Just for the record: I am married to a Strong & Successful Woman. I have no problem with Strong Women. On the contrary. But I am less than fascinated by Strong Women who have issues like the Roman sewers had mice.
Sad as this whole Scooter Libby thing is, I say we just censure and move on.
Hah! Just kidding. If he’s guilty, then he’ll get no defense here. Of course you can find more incisive analysis elsewhere; I’m past that sort of thing. what makes me despair is that we are still arguing over yellowcake. It’s one of those curious examples of non-contiguous information flows: one side things Joe Wilson told the truth about Niger, thereby contradicting the Administration’s central rationale for going to war against Iraq, and the other side believes that Joe Wilson did not tell the truth about Niger, that the information supplied by the Brits and others was correct, and in any case it was not a primary rationale, or even the primary assertion of the primary rationale.
Both can’t be right. But yet both are believed by sane people. This cannot be good for democracies and other living things, to paraphrase an anodyne 60s poster. What was F. Scott Fitzgerald’s rather underwhelming line? (And I can’t write his name without recalling that wonderful observation: he parts his name on the side.) The test of a first-rate intelligence is the ability to hold two opposed ideas in mind at the same time and still retain the ability to function.
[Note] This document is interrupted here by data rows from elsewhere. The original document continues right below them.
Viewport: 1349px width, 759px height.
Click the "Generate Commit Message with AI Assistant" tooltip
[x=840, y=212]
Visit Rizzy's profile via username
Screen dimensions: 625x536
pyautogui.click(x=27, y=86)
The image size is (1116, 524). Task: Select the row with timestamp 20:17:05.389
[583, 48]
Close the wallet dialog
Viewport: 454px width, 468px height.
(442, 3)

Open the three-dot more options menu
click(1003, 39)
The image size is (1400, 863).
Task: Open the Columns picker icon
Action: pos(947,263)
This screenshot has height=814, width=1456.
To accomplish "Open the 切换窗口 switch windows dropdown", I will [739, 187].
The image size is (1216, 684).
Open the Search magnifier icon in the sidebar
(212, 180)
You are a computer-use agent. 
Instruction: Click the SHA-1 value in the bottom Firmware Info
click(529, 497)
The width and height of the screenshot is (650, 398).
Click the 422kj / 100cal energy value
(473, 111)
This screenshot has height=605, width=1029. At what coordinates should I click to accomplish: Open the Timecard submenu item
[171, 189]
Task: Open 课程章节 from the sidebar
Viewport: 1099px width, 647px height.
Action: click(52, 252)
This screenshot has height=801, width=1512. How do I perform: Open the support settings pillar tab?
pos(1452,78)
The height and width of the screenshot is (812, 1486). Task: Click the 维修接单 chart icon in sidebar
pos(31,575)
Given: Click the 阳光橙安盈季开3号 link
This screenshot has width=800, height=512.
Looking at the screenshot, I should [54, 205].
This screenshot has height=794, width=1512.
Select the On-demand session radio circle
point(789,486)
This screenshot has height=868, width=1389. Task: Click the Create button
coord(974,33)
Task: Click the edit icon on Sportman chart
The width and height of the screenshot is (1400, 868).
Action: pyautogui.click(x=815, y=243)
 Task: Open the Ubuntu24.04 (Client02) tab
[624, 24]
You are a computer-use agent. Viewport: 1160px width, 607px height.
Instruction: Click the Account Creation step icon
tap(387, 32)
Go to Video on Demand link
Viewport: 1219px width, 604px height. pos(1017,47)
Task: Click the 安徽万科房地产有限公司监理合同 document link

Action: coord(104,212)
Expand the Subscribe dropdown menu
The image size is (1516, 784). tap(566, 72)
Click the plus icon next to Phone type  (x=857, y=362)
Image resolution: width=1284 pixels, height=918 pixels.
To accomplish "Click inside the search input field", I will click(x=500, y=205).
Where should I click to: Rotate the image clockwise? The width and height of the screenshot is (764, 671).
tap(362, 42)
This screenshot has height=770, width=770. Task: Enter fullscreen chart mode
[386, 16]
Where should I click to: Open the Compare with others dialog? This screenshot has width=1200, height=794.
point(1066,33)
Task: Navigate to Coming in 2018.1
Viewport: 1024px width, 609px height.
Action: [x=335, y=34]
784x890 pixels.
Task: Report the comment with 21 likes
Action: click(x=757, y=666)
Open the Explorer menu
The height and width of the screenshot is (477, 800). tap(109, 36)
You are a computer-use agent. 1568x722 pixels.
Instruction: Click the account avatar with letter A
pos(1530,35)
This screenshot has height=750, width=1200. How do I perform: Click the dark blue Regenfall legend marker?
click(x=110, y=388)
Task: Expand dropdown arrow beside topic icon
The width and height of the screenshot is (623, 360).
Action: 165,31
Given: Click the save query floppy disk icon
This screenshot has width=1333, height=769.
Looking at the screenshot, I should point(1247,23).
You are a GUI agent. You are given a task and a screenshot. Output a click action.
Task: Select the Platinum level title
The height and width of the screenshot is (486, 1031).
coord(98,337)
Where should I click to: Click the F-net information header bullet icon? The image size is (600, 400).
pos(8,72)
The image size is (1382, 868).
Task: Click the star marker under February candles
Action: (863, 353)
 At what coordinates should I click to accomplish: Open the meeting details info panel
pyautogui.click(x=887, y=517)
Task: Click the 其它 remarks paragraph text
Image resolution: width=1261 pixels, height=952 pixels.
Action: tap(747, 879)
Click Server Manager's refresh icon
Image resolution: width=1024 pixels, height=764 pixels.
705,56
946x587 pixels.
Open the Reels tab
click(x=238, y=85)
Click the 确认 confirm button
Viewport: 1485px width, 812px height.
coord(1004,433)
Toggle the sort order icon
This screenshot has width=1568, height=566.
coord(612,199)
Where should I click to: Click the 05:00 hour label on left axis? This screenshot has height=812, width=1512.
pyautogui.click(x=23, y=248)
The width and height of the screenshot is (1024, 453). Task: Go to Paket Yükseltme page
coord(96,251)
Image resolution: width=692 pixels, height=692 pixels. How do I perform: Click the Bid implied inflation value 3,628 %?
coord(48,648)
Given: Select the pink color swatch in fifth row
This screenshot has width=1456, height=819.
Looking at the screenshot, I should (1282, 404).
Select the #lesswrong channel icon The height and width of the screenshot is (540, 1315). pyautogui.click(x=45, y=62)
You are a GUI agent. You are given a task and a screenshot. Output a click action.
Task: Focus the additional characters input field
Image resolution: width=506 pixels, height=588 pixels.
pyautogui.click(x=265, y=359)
It’s a required skill for reading newspapers and blogs, I tell you.
As ever, it’s the weekend, and I’m sitting at the coffee shop. The Burly Pest is not here. It’s 67 degrees outside, and it’s a damn sin for me to be here at all; I should be in the backyard stringing Christmas lights in my shorts. But I have to work. By Tuesday I have to write three Quirks, one Newhouse, finish a 3000 word piece for a magazine, and if I have the chance, do this. I can’t work at the office, obviously – staring at Windows in the middle of a row cubicles in the middle of the room feels like a pillow has been pressed over my face. Gently, not Othello-strength pressing, but enough. I can work at home, but not on the weekend during the daylight hours. I will have to wait until everyone goes to bed, and then I’ll sit at the kitchen table and finish everything. I get a lot done here.
Later. Okay, did two of them. I still have the nagging idea I need to write three more this weekend, just so I have breathing room during the Lurid Rash of Interviews. (Almost 30 spread over two days. Thirty! Sweet Holy Gherkin, whatever will I say?)
Weekend so far: fine. Watched “The Color of Money,” since I’d just seen “The Hustler.” Didn’t age as well as I thought. Oh, you can get past Paul Newman’s 80s duds and smoked aviator glasses, and Tom Cruise’s hair – on loan from Ray Luca – but it just feels like another example from Scorcese’s Trying Very Hard period. Also, it’s nine hours long. But still! Tom Cruise is very convincing as a cocky, large-toothed lunatic. Almost as if he was born to play the role.
Other than that, naught but work. Oh, I put in some more lights in the backyard. That’s enough. Any more and planes will land. Or aliens, and then I’ll have to run outside with the Casio and do that whole name-that-tune thing with the spacecraft. But that’s it. So I’ll end now by warning you that things will be thin around here for a few days. Tomorrow: Joe Ohio update, and the promo site for the new book. Today: the daily column, of course, and a matchbook. Wednesday: a report on the first two dozen interviews. Oh – I’ll post a list Tuesday morning, in case I happen to be yammering in a market near you. See you tomorrow.